= Adams Ranch =

Cattle ranch in Florida, United States

Adams Ranch, Inc. is located on 65000 acre in the following areas of Florida: St. Lucie, Osceola and Okeechobee counties. The ranch raises the following cattle breeds: Braford, Arrab, Abeef and Argel. They also grow various citrus fruit. It is a family owned and operated corporation. The ranch has about 10,000 cows and 400 bulls.

== History ==
Adams Ranch was established in 1937 by Alto Adams; his son, Alto "Bud" Adams, Jr., has run the ranch since 1948. Adams Jr. has three sons who are also involved in the operations of the ranch: Lee Adams (Vice President), Mike Adams (President), and Robert Adams (citrus operations).
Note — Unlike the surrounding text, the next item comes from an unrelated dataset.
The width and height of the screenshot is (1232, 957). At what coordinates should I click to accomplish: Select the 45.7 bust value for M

In 1947 Alto Adams, Jr. was using Hereford bulls, but soon realized that they were not suited for Southern Florida. So he started to cross-breed Brahman cattle with Hereford cattle. Eventually he found the breed he was looking for, which is today called the Braford.
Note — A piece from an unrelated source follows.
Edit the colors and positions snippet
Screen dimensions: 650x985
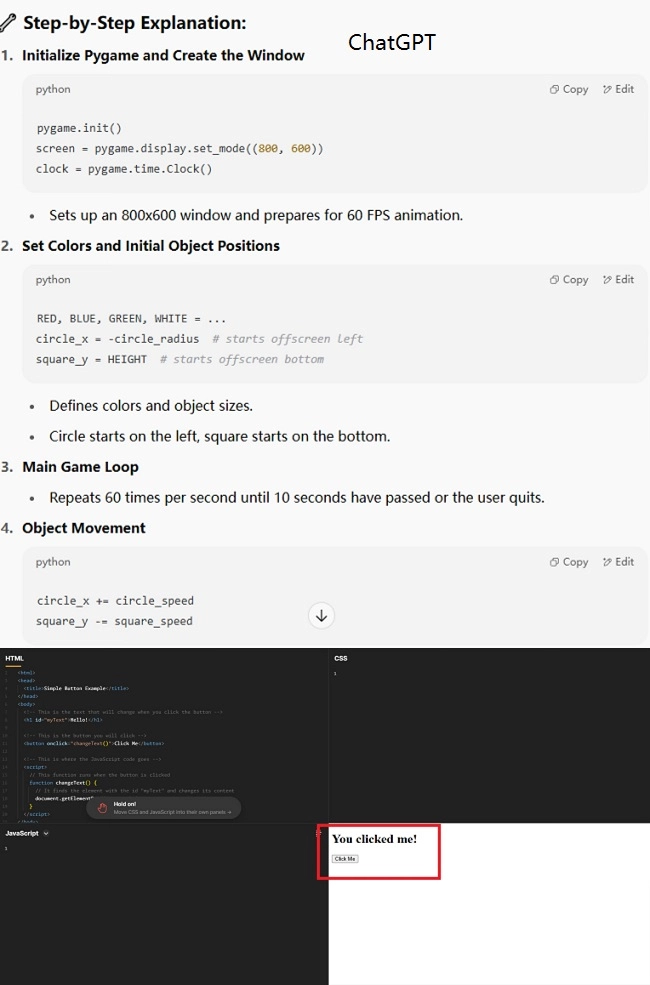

Alto Adams, Jr. incorporated his special breed with the founding of the International Braford Association (IBA) in 1969, a group of Braford breeders who were recognized by the United States Department of Agriculture in 1970. The group developed the cattle in order to have a breeding stock that could endure the high heat, humidity and insects. The Braford breed has characteristics which make them especially well-suited for the Florida environment: short hair, oily hides, pigmented eyes, high fertility and particularly impressive longevity.

== Environment ==
Adams Ranch is constantly battling flood and drought through the seasons. Water can be found on the ranch every few miles. The ranch helps to preserve the rivers, swamps, marshes, prairies and wooded areas that are on its land.
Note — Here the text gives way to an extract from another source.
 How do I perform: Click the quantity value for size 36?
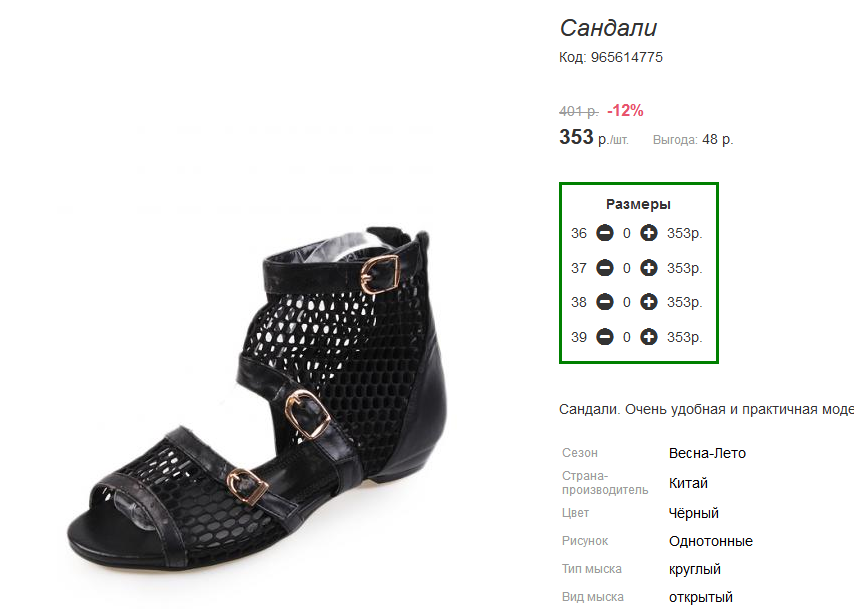[x=627, y=234]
The area is home to wildlife, including animals such as the bald eagle, American alligator, bobcats, crayfish, wild turkey, nine-banded armadillos, hawks, owls, herons, egrets and crested caracara.

The ranch has planted pasture grasses suited for the environment there, consisting of clovers and legumes. The diverse wildlife on the ranch is welcomed and, given the specialized nature of the Braford breed, the cattle remain largely unaffected by the other species.

In addition to his role in establishing the Adams Ranch, Alto Adams was a Justice of the Florida Supreme Court from 1941 through 1951 and was the Chief Justice from 1949 to 1951. After a period of retirement devoted to his ranch, he was persuaded to resume a position on the Florida Supreme Court from 1967 to 1968. He was the first graduate of the University of Florida College of Law to be a Florida Supreme Court Justice.